### TO DO
Extract, word for word, each line from the line holding "Image resolution: width=772" through the end of the records. Omit every picture.

### DATA PROVIDED
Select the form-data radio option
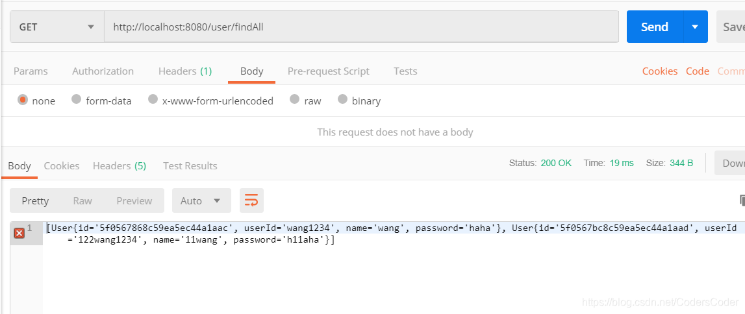The height and width of the screenshot is (314, 745). click(x=77, y=100)
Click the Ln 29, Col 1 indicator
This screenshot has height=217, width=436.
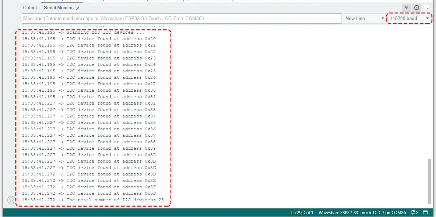coord(302,213)
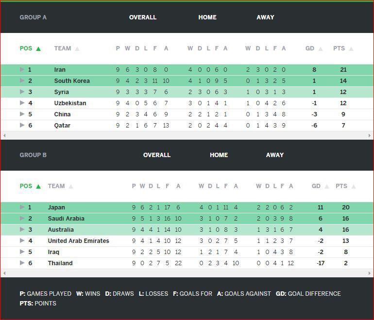Image resolution: width=374 pixels, height=320 pixels.
Task: Sort Group A by the GD arrow
Action: coord(320,48)
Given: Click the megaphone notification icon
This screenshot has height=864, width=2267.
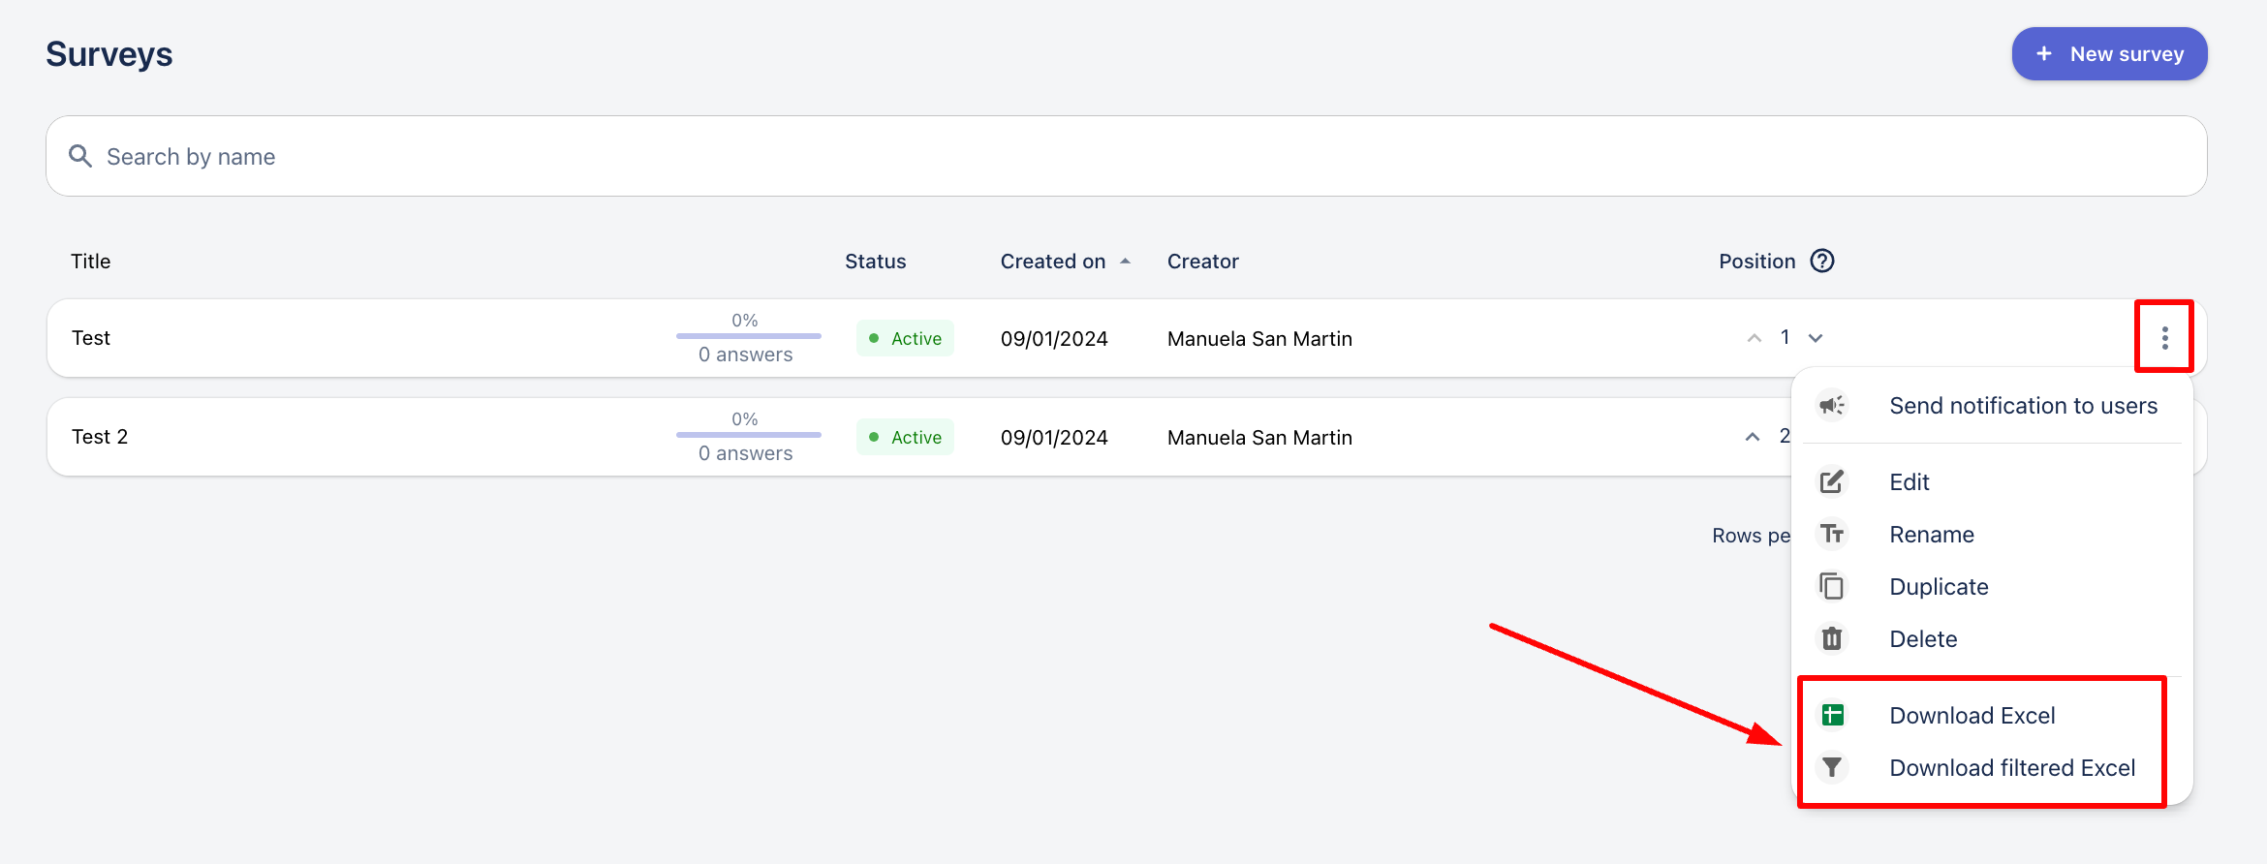Looking at the screenshot, I should [x=1831, y=405].
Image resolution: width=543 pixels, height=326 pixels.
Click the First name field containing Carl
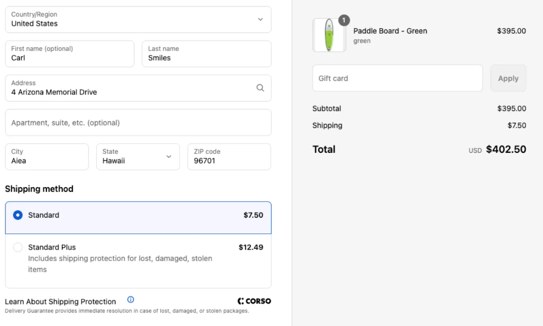[x=69, y=54]
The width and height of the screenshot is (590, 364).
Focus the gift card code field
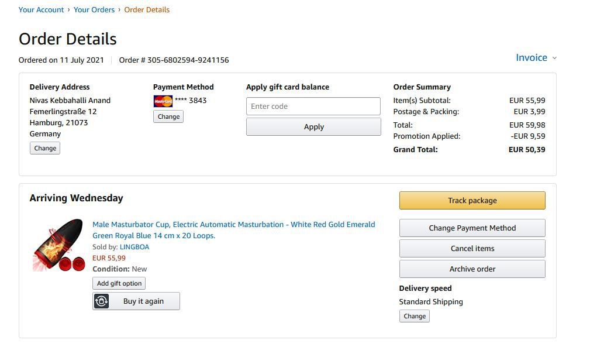click(313, 107)

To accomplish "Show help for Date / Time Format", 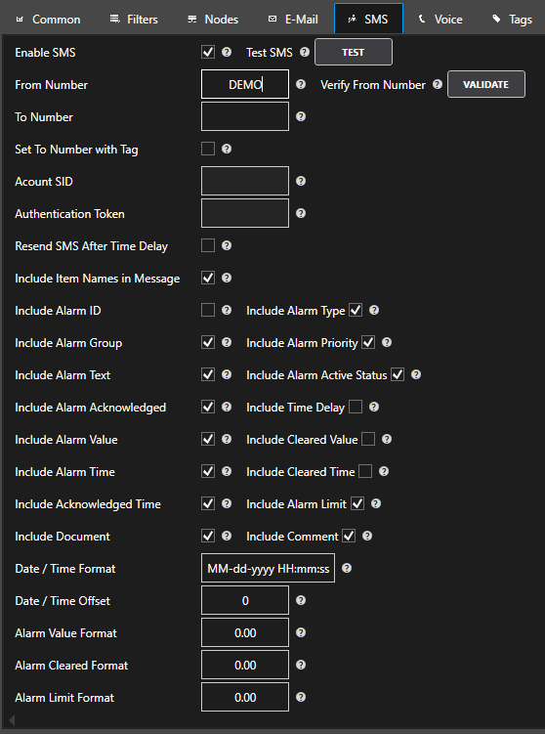I will click(x=347, y=568).
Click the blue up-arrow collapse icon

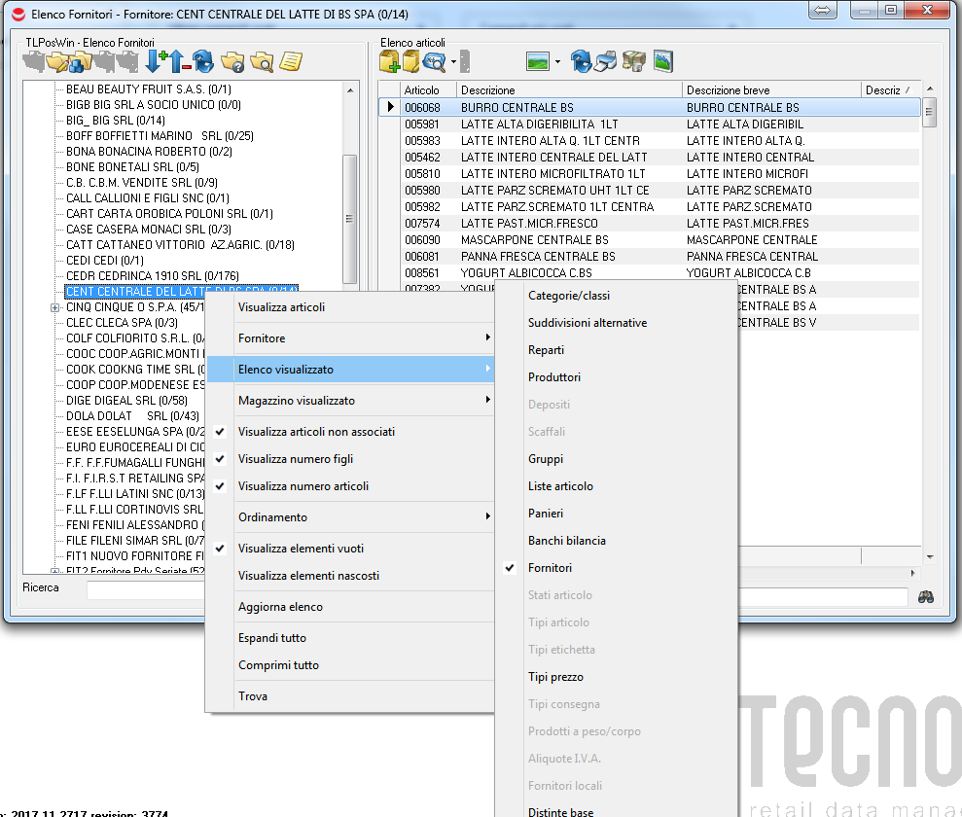[179, 63]
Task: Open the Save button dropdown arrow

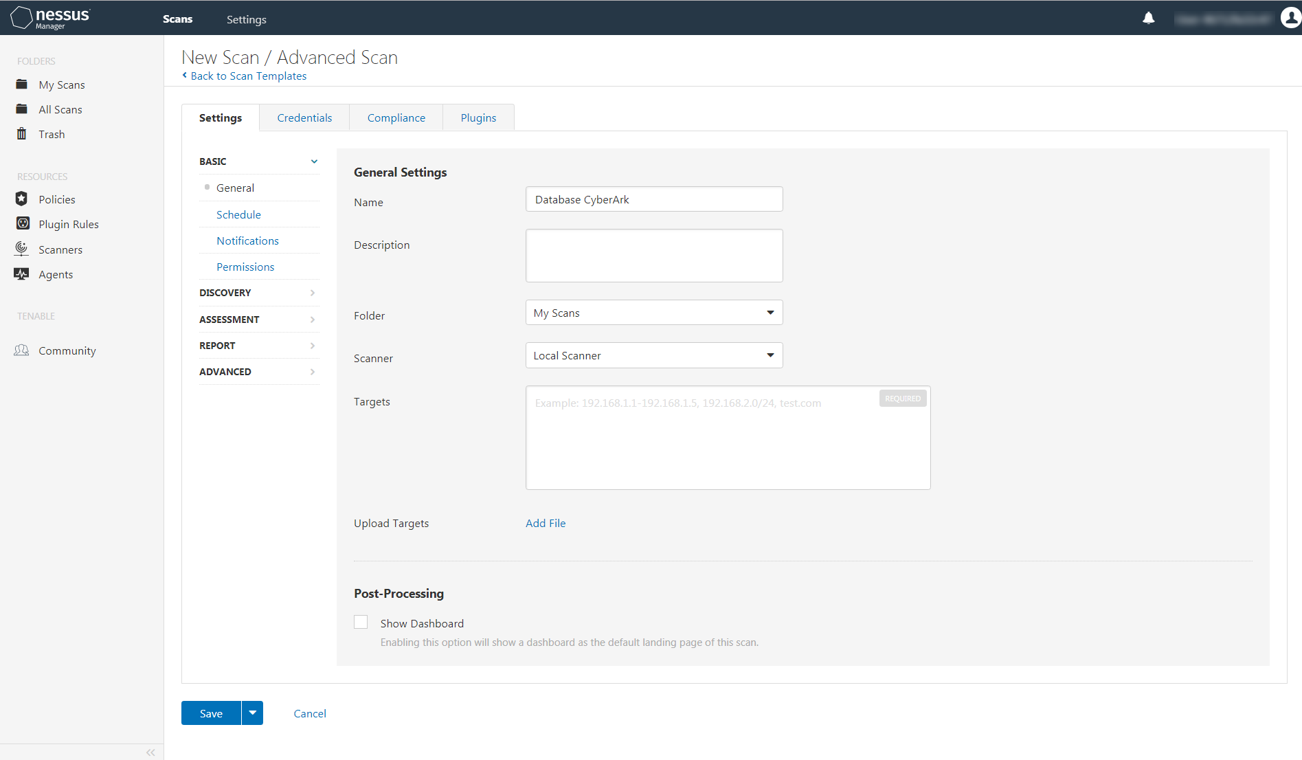Action: (x=252, y=713)
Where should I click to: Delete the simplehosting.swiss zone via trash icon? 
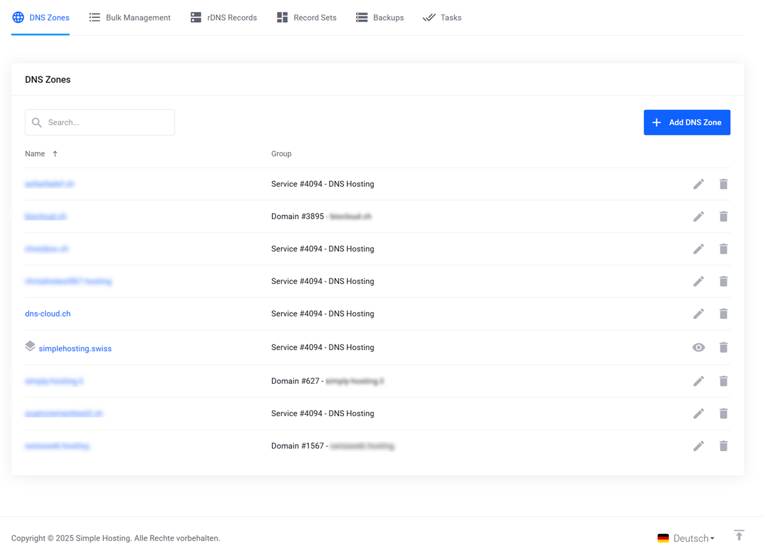[724, 347]
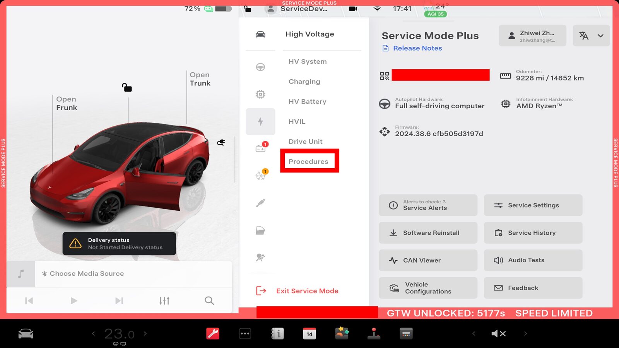Viewport: 619px width, 348px height.
Task: Open the CAN Viewer button
Action: point(428,260)
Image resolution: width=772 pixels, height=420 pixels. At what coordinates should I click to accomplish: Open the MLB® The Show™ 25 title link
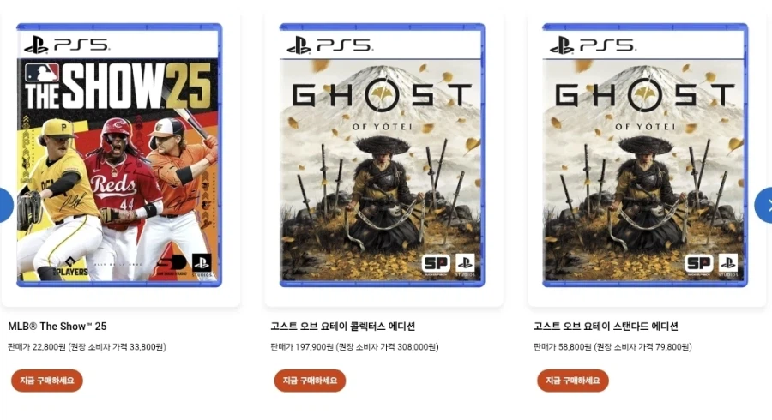[57, 326]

### EXPECTED ANSWER
Image resolution: width=772 pixels, height=420 pixels. At what coordinates should I click to accomplish: Open the MLB® The Show™ 25 title link
[57, 326]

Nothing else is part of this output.